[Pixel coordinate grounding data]

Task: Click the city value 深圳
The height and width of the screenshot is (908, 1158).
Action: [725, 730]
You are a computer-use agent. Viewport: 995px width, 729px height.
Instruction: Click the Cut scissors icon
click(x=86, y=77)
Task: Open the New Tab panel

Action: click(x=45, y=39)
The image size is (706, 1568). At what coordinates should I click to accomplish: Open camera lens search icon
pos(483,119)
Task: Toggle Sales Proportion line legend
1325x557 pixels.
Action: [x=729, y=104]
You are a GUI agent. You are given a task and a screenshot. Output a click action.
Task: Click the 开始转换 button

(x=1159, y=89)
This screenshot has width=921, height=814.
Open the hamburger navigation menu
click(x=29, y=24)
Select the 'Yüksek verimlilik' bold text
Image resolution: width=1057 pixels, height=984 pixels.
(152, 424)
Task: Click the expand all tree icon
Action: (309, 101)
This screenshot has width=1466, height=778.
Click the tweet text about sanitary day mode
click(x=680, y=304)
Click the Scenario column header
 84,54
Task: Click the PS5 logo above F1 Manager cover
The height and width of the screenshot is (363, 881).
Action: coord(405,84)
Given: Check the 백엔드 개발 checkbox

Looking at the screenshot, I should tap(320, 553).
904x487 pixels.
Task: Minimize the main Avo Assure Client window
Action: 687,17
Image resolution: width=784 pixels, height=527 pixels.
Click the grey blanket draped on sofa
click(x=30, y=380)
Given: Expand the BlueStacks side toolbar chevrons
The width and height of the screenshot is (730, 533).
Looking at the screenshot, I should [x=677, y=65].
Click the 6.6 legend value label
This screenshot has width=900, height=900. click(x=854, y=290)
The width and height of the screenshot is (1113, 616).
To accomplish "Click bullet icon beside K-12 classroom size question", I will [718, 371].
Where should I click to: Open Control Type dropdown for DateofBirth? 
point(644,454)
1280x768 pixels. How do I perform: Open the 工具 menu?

→ **EXERCISE OBJECTIVE**
All the entries should be written out again precisely.

→ **WRITTEN RESPONSE**
Task: Click the city value 深圳
The height and width of the screenshot is (908, 1158).
Action: [725, 730]
You are a computer-use agent. Viewport: 995px width, 729px height.
Instruction: Click the Cut scissors icon
click(x=86, y=77)
Task: Open the New Tab panel

Action: click(x=45, y=39)
The image size is (706, 1568). At what coordinates should I click to accomplish: Open camera lens search icon
pos(483,119)
Task: Toggle Sales Proportion line legend
1325x557 pixels.
Action: [x=729, y=104]
You are a GUI agent. You are given a task and a screenshot. Output a click action.
Task: Click the 开始转换 button

(x=1159, y=89)
This screenshot has width=921, height=814.
Open the hamburger navigation menu
click(x=29, y=24)
Select the 'Yüksek verimlilik' bold text
Image resolution: width=1057 pixels, height=984 pixels.
(152, 424)
Task: Click the expand all tree icon
Action: (309, 101)
This screenshot has width=1466, height=778.
Click the tweet text about sanitary day mode
click(x=680, y=304)
Click the Scenario column header
 84,54
Task: Click the PS5 logo above F1 Manager cover
The height and width of the screenshot is (363, 881).
Action: coord(405,84)
Given: Check the 백엔드 개발 checkbox

Looking at the screenshot, I should tap(320, 553).
904x487 pixels.
Task: Minimize the main Avo Assure Client window
Action: 687,17
Image resolution: width=784 pixels, height=527 pixels.
Click the grey blanket draped on sofa
click(x=30, y=380)
Given: Expand the BlueStacks side toolbar chevrons
The width and height of the screenshot is (730, 533).
Looking at the screenshot, I should [x=677, y=65].
Click the 6.6 legend value label
This screenshot has width=900, height=900. click(x=854, y=290)
The width and height of the screenshot is (1113, 616).
To accomplish "Click bullet icon beside K-12 classroom size question", I will [718, 371].
Where should I click to: Open Control Type dropdown for DateofBirth? 
point(644,454)
1280x768 pixels. How do I perform: Open the 工具 menu?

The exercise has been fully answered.